- [TESTO DA LEGGERE]
_ _ _
Carlo I d’Angiò concesse ai Filangieri di aggiungere
nel proprio stemma un labello rosso a tre pendenti.
Lo scudo, con privilegio di Carlo VI del 1720, fu accollato all'aquila con
due teste dell'impero d'Asburgo-Austria
(1).
Filangieri de Candida o Candida:
d'argento alla sirena di carnagione coronata d'oro, nuotante in un
mare verde.
Filangieri de Candida Gonzaga:
inquartato, nel 1° e 4° d'argento alla sirena di carnagione
coronata d'oro nuotante sopra un mare un mare verde; nel 2°
e 3° d'azzurro alla croce d'argento.
Filangieri di Sicilia: di rosso alla croce d'argento caricata
da nove campane di nero. |

© Napoli - Stemma famiglia Filangieri |
La
chiarissima ed illustrissima famiglia Filangieri che ebbe gran parte
nella storia del Regno, principalmente sotto la dominazione normanna e
sveva. Potentissima per importanti e numerose Signorie feudali, per
valore militare e per i maggiori uffici dello Stato, e le maggiori
dignità della Chiesa, fu decorata di vari titoli di principe, duca,
marchese e conte. Ricevuta nell'Ordine di Malta fin dall'anno 1444,
insignita del Toson d'Oro e dei più illustri Ordini Cavallereschi.
_ _ _
- [OBIETTIVI]
[A] Aggiorna il passo del testo sugli stemmi dei Filangieri compreso tra "Filangieri de Candida o" e "alla croce d'argento.", estremi inclusi, mettendo "ninfa" al posto di "sirena".
[B] Scrivi il seguito del testo sulla famiglia Filangieri, partendo subito dopo l'ultima frase riportata.
Il materiale qui riportato proviene da un'altra fonte.

- [DATI REGISTRATI]
_ _ _
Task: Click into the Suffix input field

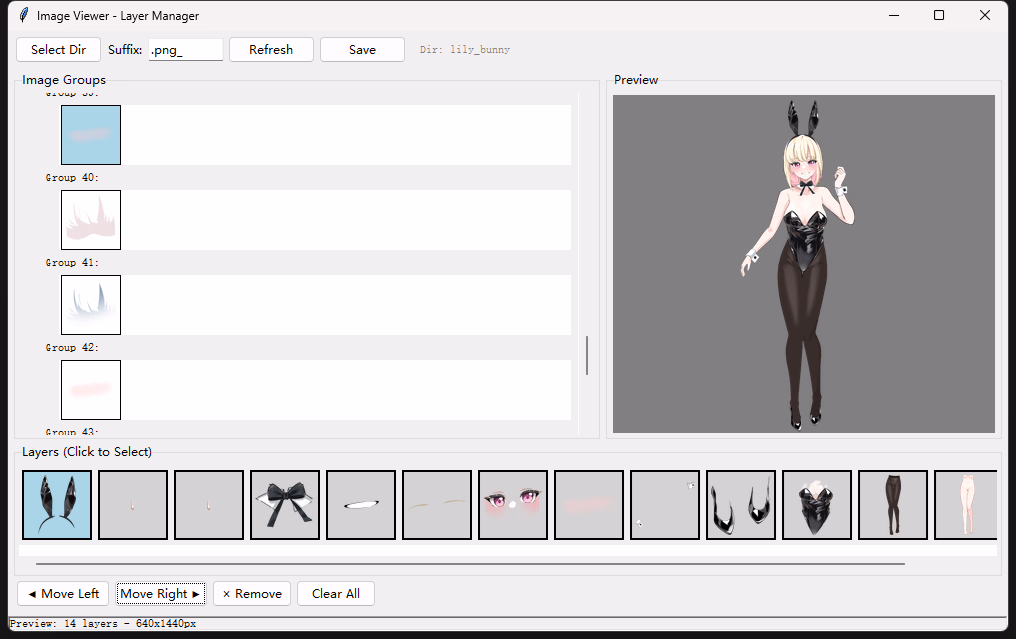Action: 186,50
_ _ _
- [RISULTATI]
[A]
Filangieri de Candida o Candida:
d'argento alla ninfa di carnagione coronata d'oro, nuotante in un
mare verde.
Filangieri de Candida Gonzaga:
inquartato, nel 1° e 4° d'argento alla ninfa di carnagione
coronata d'oro nuotante sopra un mare un mare verde; nel 2°
e 3° d'azzurro alla croce d'argento.

[B]
Secondo alcuni autori la famiglia Filangieri discende dai
normanni; il capostipite fu Angerio, milite normanno, giunto in Italia
al seguito di Roberto I il Guiscardo (1015†1085), duca di Puglia;
le
sue ossa riposano in pace nella chiesa della
SS. Trinità di Cava
de’ Tirreni, insieme alla moglie ed altri suoi discendenti che
elargirono all'Abbazia di Cava varie donazioni.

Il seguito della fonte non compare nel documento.